Nafisa Bakkar

Analysis

March 11, 2025

The AI tools founders say are actually useful

Three founders discuss what AI tools they're using day to day at work

Founders are drowning in a sea of new AI tools promising to revolutionise their company’s approach to everything from product development and marketing to customer service. To benefit from AI though, entrepreneurs are going to need to quickly distinguish between genuinely transformative solutions and shiny (and fun) distractions.

Most founders don't need an army of AI assistants. As one founder told me: “I don’t want a tool that makes my customer service sound robotic or automated. Remaining customer centric is how we’ll win — not shaving off one team member in favour of an AI agent.” 

So, what are founders actually finding useful? Here’s what three founders I spoke to are using.
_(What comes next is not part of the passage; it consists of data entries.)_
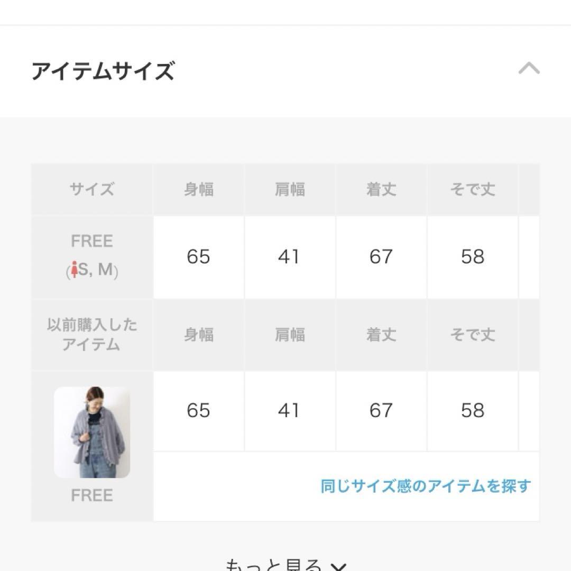Click the 以前購入したアイテム row label
Screen dimensions: 571x571
92,335
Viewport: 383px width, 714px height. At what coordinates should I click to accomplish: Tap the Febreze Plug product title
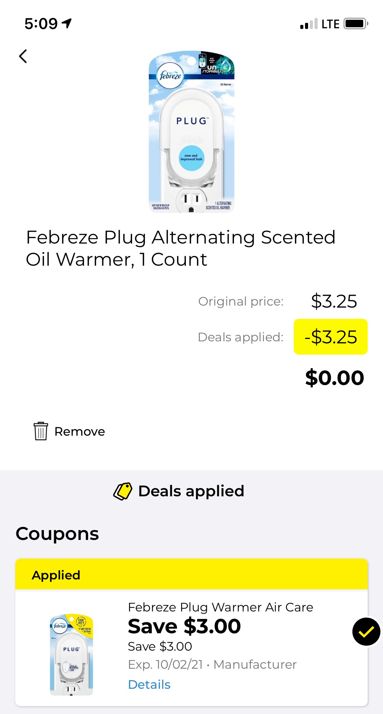pyautogui.click(x=180, y=248)
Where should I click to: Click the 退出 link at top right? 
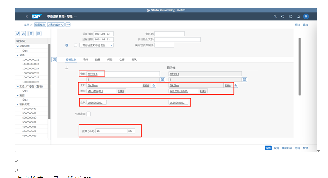coord(305,25)
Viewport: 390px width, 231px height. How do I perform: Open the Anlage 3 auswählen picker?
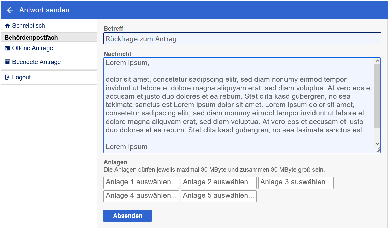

Kaarel Kotkas, founder and CEO of identity verification startup Veriff

Kaarel Kotkas, founder and CEO of identity verification startup Veriff

In the past, tools like Stack Overflow and Google were essential for founders to use to quickly build projects and find in-depth information. But you needed context to be able to do that — you had to become an expert in your area of interest to be able to sift through the noise of all the unorganised results. 

Advertisement

Now, tools like ChatGPT and Claude have streamlined building and information processes — and you don’t need to be an expert to explore an area of interest. I can create prototypes, test hypotheses and refine our ideas quickly and with small teams. This is game changing. I personally use them as strategic thinking and validation tools. By sharing ideas with ChatGPT, discussing their viability and then going through iterations on the idea based on the feedback, my thinking evolves. This also applies to building prototypes. 

For example, I can ask for a Python (coding) script that can be created and implemented into my projects right away. I can also ask what’s missing or what I haven’t thought of in my code. I programme and test things out daily with ChatGPT and it has sped up progress a lot.  Of course critical thinking is the key here, but it creates quicker progress and enables me to prioritise based on evidence.

Now is the best time ever to be a founder but we need to be teaching these new skills to the founders and workers of the future. It’s why I’ve been involved in bringing AI tools into all schools for free in Estonia to ensure high school students learn AI skills — we need more personalised learning for students so that they can choose what areas of interest they want to go deep on and build things quickly, instead of just having a general education.

Nafisa Bakkar, founder and CEO of media platform and agency Amaliah 

Nafisa Bakkar, founder and CEO of media platform and agency Amaliah 

I spend a lot of my time in partnerships and sales meetings where rapport and relationship building are key. But taking lots of notes and then documenting them in a way that’s usable for the entire team is also essential in these conversations. AI tools can help you stay present, really listen and participate in the conversation instead of having your head down the entire time taking notes. 

I use Read AI as my meeting copilot and it has given me so much of my time back. There are, of course, competitors like Granola and OtterAI. But I’m a big fan of Read AI. It takes notes for me, summarises conversations — for long chats, this is invaluable — and creates action points. It’s so useful to be able to refer back to what the client said their needs were and what we said we would provide. I can also send my team members a link to the summarised AI notes with mentions of where they need to take action. I should note it's not always perfectly accurate, so it's worth checking the summary after each call.

Tim Chong, founder and CEO of fintech Yonder

Yonder cofounder and CEO Tim Chong

AI can’t fix all of your problems. The core fundamental problems like customer discovery, validation and figuring out whether you can build something a customer loves — especially at the early stages of building a startup — do not change in an AI-driven world. Those problems remain the same. What AI can do, though, is help you iterate through these cycles much quicker. 

Founders should be using a tool like ChatGPT, Gemini, Claude, etc. for day to day workflows. For example, for customer research, AI tools can help you record and synthesise customer interview notes. It can also help pull out important and common responses to surveys. 

For our engineers, AI is a useful co-pilot. They use an AI agent to explain their code line by line to help them debug — this is known as the Rubber Duck method, we’ve just upgraded it from an inanimate object to AI. 

AI agents also help our non-coders write code, like SQL, to analyse their data without a programmer’s support. I also believe you can get value from vertical specific solutions.For example, if you need a quick landing page for testing, then Loveable is perfect. And the key to all use cases with AI agents is good prompting.

In the future, I would like to see a variation of deep research AI that can dig through all of your analytics data and pull out insights automatically. Like ChatGPT’s Deep Research, but you own your own analytics data.